Nor is this impulse to micro-manage other people’s minds solely reserved for the Guardian’s coverage of transactivism. In a recent piece laced with finger-wagging about Kanye West, no room could be left for readers to decide for themselves what the interplay might be between West’s antisemitic tirades and his bipolar manic episodes. Instead, its author primly informed readers that: “Medical experts have underscored that mental health struggles and bigotry are separate problems.” A few days earlier, a piece by a different Guardian journalist included a near-identical phrase: “medical experts and advocates warn that his bigotry and mental health struggles are separate problems.” Good old “medical experts” — speaking with one voice, particularly skilled at diagnosing bigotry by looking at a person’s tonsils, and always on hand to back up a flailing author who is trying to stop presumed idiots from getting the wrong end of the stick.

It is true that we live in a time of proliferating misunderstandings and disinformation, and that the internet is largely the culprit. Most interlocutors online are strangers, about which we can tell practically nothing about their credibility or expertise. Authorial intentions are hard to gauge, tone and nuance tend to go missing, and reduced character limits and attention spans make matters worse. But this is all the more reason for broadsheets with large readerships to explore a complete range of viewpoints on controversial matters, relatively unfettered and at length.

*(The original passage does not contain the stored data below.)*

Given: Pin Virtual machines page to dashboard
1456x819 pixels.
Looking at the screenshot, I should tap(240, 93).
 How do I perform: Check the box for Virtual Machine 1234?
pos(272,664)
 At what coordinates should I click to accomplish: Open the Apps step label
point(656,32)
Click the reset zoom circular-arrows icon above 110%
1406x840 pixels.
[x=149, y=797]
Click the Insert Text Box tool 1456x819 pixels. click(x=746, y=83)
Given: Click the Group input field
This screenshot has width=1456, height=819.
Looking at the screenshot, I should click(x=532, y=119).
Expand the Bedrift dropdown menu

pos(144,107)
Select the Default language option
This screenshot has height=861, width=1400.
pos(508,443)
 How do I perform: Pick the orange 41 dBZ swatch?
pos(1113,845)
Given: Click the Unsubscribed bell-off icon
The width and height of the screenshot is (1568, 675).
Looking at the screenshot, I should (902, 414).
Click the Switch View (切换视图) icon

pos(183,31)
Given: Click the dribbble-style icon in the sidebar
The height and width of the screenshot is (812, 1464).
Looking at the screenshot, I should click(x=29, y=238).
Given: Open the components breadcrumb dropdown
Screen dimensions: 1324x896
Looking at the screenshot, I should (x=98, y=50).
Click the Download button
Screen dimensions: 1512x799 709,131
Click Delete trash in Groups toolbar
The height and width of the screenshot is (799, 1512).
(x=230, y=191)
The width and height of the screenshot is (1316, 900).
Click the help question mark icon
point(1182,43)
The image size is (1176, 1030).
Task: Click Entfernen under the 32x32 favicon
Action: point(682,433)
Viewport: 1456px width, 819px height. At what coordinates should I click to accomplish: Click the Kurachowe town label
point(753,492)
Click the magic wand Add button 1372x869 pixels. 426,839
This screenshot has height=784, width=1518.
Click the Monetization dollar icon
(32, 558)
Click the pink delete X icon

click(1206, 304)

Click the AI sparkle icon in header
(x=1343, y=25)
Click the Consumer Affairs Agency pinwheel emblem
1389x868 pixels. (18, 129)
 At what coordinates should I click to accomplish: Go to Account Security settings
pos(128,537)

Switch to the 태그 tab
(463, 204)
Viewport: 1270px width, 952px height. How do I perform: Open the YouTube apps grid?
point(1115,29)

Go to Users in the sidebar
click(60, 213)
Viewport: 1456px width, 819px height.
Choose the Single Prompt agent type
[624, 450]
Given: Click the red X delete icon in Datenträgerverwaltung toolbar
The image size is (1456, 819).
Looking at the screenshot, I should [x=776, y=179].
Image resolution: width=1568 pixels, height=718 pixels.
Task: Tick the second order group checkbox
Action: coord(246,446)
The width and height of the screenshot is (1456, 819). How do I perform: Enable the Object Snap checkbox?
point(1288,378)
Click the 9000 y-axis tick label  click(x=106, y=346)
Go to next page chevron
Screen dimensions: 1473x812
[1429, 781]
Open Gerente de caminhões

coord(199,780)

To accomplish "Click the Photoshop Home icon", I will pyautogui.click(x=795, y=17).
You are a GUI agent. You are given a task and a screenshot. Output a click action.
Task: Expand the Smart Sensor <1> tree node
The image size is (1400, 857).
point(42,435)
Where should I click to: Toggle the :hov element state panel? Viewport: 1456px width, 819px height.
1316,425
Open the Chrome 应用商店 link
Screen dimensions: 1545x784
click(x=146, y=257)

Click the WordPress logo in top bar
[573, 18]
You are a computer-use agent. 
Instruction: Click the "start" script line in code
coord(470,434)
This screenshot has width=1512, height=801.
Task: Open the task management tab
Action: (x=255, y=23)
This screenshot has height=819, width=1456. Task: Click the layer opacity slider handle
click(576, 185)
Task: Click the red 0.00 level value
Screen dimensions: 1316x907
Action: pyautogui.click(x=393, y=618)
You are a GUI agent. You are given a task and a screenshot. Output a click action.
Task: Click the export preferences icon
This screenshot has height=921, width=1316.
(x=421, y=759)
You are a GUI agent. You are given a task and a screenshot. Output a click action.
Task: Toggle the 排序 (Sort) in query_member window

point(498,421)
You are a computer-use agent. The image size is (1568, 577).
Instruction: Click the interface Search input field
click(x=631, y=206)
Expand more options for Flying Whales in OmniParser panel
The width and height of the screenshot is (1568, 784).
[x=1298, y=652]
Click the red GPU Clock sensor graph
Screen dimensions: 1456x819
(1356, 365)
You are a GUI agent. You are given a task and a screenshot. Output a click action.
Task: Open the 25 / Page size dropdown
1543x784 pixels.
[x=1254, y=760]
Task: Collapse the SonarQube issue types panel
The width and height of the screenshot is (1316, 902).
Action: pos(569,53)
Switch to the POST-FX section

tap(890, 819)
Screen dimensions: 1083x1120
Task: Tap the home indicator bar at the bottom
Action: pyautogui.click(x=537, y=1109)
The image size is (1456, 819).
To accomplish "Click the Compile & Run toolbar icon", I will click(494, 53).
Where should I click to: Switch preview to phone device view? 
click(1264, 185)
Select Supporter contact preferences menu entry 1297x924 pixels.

And in practice, Guardian readers should be more than able to handle exposure to unorthodox positions, and to make up their minds about them without heavy-handed mental steering. According to its own website, the paper’s audience is skewed towards the social grade of “AB” — i.e. “higher and intermediate managerial, administrative, professional occupations”. Yet at least some of these readers seem not to mind the fact they are frequently treated like foolish children, and even to positively like it. Survey after survey seems to indicate that the paper occupies a uniquely “trusted” position in UK public life. I can only conclude this is because, alongside its editors and journalists, many readers agree with editors that it’s part of the moral mission of the Guardian to avoid inflaming weak-minded people. Though of course, they probably don’t think this applies to themselves.

In 2017, editor Katharine Viner wrote rousingly that one of the core values of the Guardian is “building hope”. In service of this aim, she wrote, “the Guardian will embrace as wide a range of progressive perspectives as possible. We will support policies and ideas, but we will not give uncritical backing to parties or individuals. We will also engage with and publish voices from the right. In an age of tumultuous change, nobody has a monopoly on good ideas.” Despite the overtly moralised aim here, there are still intimations of intellectual openness, at least in theory. Yet in practice, under Viner’s editorship there has been an obvious straitening of perspective, responding to the Left’s growing fear of populism by becoming ever more nannying in outlook, and becoming far too keen to give some readers what they want other readers to hear. When it comes to sowing disinformation, at least by omission the Guardian is now emphatically part of the problem and not part of the solution. Historically so fond of moral missions, it should perhaps get itself a new one, and start trusting readers to be able to think for themselves.